Rajagopalan was the first to probe the redox state of Moco in several studies initiated shortly after his proposal of its tetrahydropterin structure using detailed absorption spectral analyses [106,107]. The absorption spectrum of XO includes a 300 nm absorption consistent with either a tetrahydropterin or an unstable quinonoid dihydropterin, but it eliminated the possibility of a 7,8-dihydropterin structure. Oxidation of sulfite oxidase and xanthine oxidase by the redox dye dichlorophenylindophenol (DCIP) showed a 2e/2H+ reaction occurred at the PDT to produce a fully oxidized pterin that was identified by electronic absorption spectroscopy, and this result indicated that Moco in both XO and SO possesses a pterin at the dihydro-level of reduction [106,107]. On the basis of extensive reactivity studies in the Rajagopalan labs [106,107], the native state of the pterin of Moco in XO was proposed to be a quinonoid dihydropterin, whereas SO was argued to have a different tautomeric dihydropterin structure; suggested possibilities are shown in Figure 6 [106,108]. It was also determined that sulfhydryl groups or sulfides were capable of reducing the putative quinonoid dihydropterin state to the tetrahydro level [106,107]. A later study showed that treating sulfite oxidase with 2 equivalents of ferricyanide abolished catalytic activity as well as the ability of Moco extracts to reconstitute nit-1 assays [106]. Electronic absorption spectroscopy indicated that ferricyanide oxidized the pterin of Moco to a fully oxidized pterin state that more easily dissociated Mo [106], spurring model studies of the ferricyanide-inhibited sulfite oxidase [109,110]. Rajagopalan concluded from this work that the pterin component of Moco was a dihydropterin of unknown structure and that the pterin was implicated as a participant in catalysis, suggesting possible roles in electron transfer or modulation of the Mo redox potential (Figure 6). These were key studies that drew attention to the nature of pterin reactivity in the Moco, which generated suggestions for how such redox activity might play a role in catalysis as well as for recognizing that the pterin redox level in the PDT can be affected by other prosthetic groups.

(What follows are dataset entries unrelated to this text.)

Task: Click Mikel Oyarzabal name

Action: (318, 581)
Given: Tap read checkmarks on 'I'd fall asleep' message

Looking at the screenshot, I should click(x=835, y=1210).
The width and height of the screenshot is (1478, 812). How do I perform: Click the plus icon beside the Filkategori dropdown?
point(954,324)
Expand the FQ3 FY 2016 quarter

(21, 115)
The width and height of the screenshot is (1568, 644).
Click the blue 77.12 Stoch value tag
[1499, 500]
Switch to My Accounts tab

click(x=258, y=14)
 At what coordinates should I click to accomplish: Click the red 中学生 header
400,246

2.3.2. Redox Studies on Pyranopterin

Following the discovery of the pyranopterin structure of PDT [76,77], Burgmayer et al. investigated the redox behavior of a synthetic reduced pyranopterin in reactions with either DCIP or ferricyanide to corroborate the Rajagopalan studies [92,111,112,113]. This work demonstrated that a reduced tetrahydropyranopterin (i.e., the pyrano-dihydroneopterin in Figure 7) reacted as a dihydropterin; that is, it required 1 eq DCIP or 2 eq ferricyanide to generate the oxidized pterin product neopterin (Figure 7). A comparison of the oxidation kinetics of tetrahydropyranopterin vs. 6,7-dimethyltetrahydropterin showed that the reduced pyranopterin was kinetically 400 times slower in oxidation reactions depending on solvent conditions. In contrast to the earlier observations that the pterin in Moco could be reduced to a tetrahydropterin form by sulfide [107], the studies by Burgmayer and coworkers found that reduced pyranopterin failed to undergo further reduction to a 5,6,7,8-tetrahydropterin (Figure 7) when a variety of reductants (dithiothreitol, reduced flavin, dithionite, and Pd/C) were used. The study concluded that reduced dihydropyranopterin has a more robust structure, is slower to oxidize than 5,6,7,8-tetrahydropterin, and is resistant to further reduction. The results highlight the dual personalities of reduced pyranopterin: It behaves as a dihydropterin in oxidations, but it is unreactive under typical biochemical reducing conditions, behaving as though it is fully reduced. These results corroborated the speculations made by Rajagopalan [106,108,114] based on the Moco pterin redox studies performed in his laboratories that Moco possesses a pterin at the dihydropterin level with a structure different from the 7,8-dihydropterin known to be the thermodynamically most stable dihydro tautomer. The pyranopterin structure imparts considerable electronic flexibility to the PDT: structurally, it has a fully saturated pyrazine ring characteristic of a tetrahydropterin, but as mentioned above, it functions as a dihydropterin in redox reactions. These important studies underscore how the frequently used terminology of ‘tetrahydro-pyranopterin’ in PDT research is a misnomer. ‘Tetrahydro’ does convey the nature of the four H atoms in the pyrazine ring but incorrectly addresses the redox chemistry. A more accurate description would be ‘pyrano-dihydropterin’ to designate the structure as the pyran tautomer of the open chain 5,6-dihydropterin.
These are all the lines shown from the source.